Fight the "Dead Weight" on Your List by Re-engaging Old Subscribers
By Julia Gulevich
If you are in the email marketing business and have already built a solid database of subscribers or customers, you are most likely concerned about your email list integrity. It is not a question of bounced emails and unsubscribe requests because dealing with them is not optional but mandatory for a reputable company. I'm talking about those subscribers who haven't revealed themselves in any way. They haven't opened, clicked or responded to your messages for a long time. Should you be concerned about them? They seem harmless at first sight since the addresses don't bounce and the subscribers don't send spam reports. But actually this "dead weight" on your list increases your cost and reduces the accuracy of your open, click and conversion rates.
List inactivity is an unpleasant but inevitable fact in the email list life. As a rule your newest subscribers are the most active ones. The longer people stay on your list, they are less likely to open your newsletters or email marketing messages. The experience shows that the drop in activity is greatest after the first few months, then it stabilizes and continues at a slower rate. Generally, inactive addresses make 30-50% of a mailing list.
Why do we face the decline in the subscribers' activity as far as the opt-in date ages?
A variety of factors cause it:
Irrelevant content/offers. What you are emailing to the list doesn't justify the expectations of your subscribers. You may not be sending the information you promised, or you may not be sending the content the readers want.

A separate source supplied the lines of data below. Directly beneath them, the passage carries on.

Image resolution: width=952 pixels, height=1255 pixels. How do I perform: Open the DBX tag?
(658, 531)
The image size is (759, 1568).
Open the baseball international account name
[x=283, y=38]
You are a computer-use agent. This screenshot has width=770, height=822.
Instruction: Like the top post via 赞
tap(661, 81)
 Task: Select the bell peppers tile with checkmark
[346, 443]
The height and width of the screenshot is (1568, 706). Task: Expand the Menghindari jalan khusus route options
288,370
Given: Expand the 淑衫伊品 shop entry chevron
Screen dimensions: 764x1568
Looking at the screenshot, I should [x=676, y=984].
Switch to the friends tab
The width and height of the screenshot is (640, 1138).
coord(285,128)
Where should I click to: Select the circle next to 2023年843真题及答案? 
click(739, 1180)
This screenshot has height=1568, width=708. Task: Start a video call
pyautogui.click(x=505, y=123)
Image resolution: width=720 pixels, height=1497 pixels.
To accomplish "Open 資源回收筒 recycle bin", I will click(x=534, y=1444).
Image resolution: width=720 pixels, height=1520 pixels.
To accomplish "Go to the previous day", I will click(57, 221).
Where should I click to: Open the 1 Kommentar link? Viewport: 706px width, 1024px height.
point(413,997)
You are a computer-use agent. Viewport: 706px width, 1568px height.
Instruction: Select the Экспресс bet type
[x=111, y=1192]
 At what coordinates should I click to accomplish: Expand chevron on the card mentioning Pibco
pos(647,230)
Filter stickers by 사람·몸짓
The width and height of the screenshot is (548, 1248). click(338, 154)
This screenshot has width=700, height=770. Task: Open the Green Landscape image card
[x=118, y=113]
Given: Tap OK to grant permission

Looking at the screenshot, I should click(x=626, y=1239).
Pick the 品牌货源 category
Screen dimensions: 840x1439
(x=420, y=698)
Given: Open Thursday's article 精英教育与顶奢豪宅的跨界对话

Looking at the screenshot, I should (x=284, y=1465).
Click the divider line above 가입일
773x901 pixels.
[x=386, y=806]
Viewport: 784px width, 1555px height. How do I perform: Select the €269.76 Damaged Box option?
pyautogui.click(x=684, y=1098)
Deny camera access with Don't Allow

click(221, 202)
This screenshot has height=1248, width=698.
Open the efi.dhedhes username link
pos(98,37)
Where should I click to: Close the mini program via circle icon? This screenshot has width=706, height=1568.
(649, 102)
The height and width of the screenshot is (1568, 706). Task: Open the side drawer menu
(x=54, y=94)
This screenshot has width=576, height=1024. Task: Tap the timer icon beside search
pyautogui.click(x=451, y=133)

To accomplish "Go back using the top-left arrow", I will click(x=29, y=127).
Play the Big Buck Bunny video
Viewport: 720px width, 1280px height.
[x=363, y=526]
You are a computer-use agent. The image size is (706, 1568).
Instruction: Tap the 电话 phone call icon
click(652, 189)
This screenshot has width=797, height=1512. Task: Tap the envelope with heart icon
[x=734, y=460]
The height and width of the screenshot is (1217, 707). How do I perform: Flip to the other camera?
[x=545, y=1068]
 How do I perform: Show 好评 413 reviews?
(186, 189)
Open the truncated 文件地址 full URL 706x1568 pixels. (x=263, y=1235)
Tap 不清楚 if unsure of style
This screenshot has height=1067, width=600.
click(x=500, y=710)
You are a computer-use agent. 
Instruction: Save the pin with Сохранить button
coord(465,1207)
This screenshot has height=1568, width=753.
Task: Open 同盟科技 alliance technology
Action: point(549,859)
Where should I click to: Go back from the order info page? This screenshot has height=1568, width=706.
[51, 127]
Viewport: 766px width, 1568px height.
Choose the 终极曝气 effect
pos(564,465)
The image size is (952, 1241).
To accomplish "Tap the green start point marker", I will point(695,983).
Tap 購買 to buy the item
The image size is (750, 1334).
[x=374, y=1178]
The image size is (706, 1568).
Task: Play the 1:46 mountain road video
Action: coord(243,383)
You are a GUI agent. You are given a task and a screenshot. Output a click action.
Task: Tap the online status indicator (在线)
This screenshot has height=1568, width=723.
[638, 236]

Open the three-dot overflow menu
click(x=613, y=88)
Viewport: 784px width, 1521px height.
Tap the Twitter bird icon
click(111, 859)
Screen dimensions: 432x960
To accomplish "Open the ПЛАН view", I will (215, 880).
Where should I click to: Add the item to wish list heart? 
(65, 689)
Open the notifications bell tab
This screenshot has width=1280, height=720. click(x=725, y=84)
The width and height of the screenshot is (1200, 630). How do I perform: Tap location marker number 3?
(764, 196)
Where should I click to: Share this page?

Frequency. You are emailing too frequently, or too rarely. Sending monthly or bi-monthly is fine for e-newsletter. But with frequency that low people will forget about you.
Bad start. You took a lot of time to send your first letter to new subscribers and people forgot about after their subscription.
Competitor's newsletter wins. People might have subscribed to several mailing lists from competitive companies and the competitor's newsletter might be meeting their interests better. However, they do not unsubscribe from your mailing list either hoping you would send them something of value.
Change of interests. People are changing. They change their jobs, interests, passions, hobbies, etc. There is no your fault here. Just maybe some subscribers are no longer interested in the information you are sending.
Difficult or obscure opt-out process. Check how your unsubscribe process goes. Maybe it is not obvious for people what to do, or it is too complex and unclear, or maybe your opt-out link doesn't work so people cannot notify you about their wish to be taken off.
Inactive addresses take up space in your mailing list and cost you money. So, why waste money for emailing to nowhere? You can do something to re-engage inactive members of your list.
First of all you identify inactive email addresses on your list. You filter your email list based on the last response - open or click - date and find those subscribers who didn't show any activity during the last three years, for example, and separate them from other members.
You send a message to inactive subscribers containing:
- Subject line: Notification About Your Subscription To [Company] Mailing List (or something similar);
- Subscriber details (email address, first name, last name) and the subscription date;
- Reopt-in link with a statement that if the subscriber doesn't reopt-in, he will be removed from the list;
- Link to the latest newsletter issue or some exclusive offer;
- Unsubscribe link.
You track the responses to see whether somebody re-subscribed or opted-out. You remove those members who didn't act in any way.